There was a pastor-theologian named Donald Barnhouse whose wife died of cancer when their four children were still very young in age. And as he drove his children to his wife’s funeral, Barnhouse stopped at a traffic crossing. Ahead of them was a huge truck. The sun was at such an angle that it cast the truck’s shadow across the snow-covered field beside it. And Dr. Barnhouse, seeing the sorrowful and tear-filled faces of his children, looked at them and spoke to them, “Look at the shadow of that truck on the field, children. If you had to be run over, would you rather be run over by the truck or by its shadow?” The youngest child responded first, “The shadow. It couldn’t hurt anybody.” “That’s right,” said Barnhouse. “And remember, children, Jesus let the truck of death strike him, so that it could never destroy us. Your Mother lives with Jesus now—only the shadow of death passed over her.”
What does it mean, church, to aspire to the high privilege of being called a child of God? It means understanding and grasping on tightly to the fact that the true Child of God—his only begotten Son—gave his own life to spare us from the certainty of our pitiable fate. To aspire to the calling of being a child of God, then, is to endeavour in every season and with every possible means to know the one who has saved us—intimately, passionately, and faithfully, even if it costs us this life.

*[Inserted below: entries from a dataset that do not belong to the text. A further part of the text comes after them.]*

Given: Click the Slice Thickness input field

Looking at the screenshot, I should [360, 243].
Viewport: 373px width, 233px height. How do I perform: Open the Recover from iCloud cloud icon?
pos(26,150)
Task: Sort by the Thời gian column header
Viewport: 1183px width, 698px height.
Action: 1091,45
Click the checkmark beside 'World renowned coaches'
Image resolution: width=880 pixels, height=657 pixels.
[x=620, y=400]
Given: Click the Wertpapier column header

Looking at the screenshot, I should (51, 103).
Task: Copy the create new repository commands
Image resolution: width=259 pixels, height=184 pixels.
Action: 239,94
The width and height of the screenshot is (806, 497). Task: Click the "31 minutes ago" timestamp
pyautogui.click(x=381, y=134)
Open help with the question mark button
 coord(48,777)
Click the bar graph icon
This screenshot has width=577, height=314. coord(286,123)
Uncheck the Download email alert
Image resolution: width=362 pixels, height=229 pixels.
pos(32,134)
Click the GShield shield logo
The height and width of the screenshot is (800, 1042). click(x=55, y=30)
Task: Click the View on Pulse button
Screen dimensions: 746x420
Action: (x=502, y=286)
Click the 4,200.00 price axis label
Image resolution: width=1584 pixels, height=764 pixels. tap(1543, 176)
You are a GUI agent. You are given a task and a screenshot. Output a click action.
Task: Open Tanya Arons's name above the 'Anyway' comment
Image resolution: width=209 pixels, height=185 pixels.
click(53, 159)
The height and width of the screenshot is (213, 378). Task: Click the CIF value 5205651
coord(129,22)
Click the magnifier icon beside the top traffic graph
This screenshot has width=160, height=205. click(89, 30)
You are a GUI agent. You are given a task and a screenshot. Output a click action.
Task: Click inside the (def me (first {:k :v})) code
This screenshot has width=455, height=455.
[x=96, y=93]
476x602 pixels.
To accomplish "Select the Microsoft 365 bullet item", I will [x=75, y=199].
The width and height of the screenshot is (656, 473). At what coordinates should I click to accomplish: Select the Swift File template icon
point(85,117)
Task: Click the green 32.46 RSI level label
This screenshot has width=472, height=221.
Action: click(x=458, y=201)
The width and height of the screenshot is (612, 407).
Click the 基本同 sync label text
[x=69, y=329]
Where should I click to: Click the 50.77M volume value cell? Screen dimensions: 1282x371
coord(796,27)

Every single one of us has sorrow and tragedy awaiting us.
Every single one of us shall pass through the shadow of death, but for those who know Jesus, the Psalmist tells us that even in the shadow, we need not fear, because he is with us, and he comforts us. Through the temporary end of his life—through his death and suffering of our wrath, he has not only given us a new beginning, but also an eternity of joy with him in his resurrection. So, aspire to the high privilege of being called a child of God, always with unwavering vigilance, because, in Jesus, death shall never be the final word. He has given us life. He is preparing for us an eternal home. Let his effort, therefore, be the treasure and pursuit of all your days.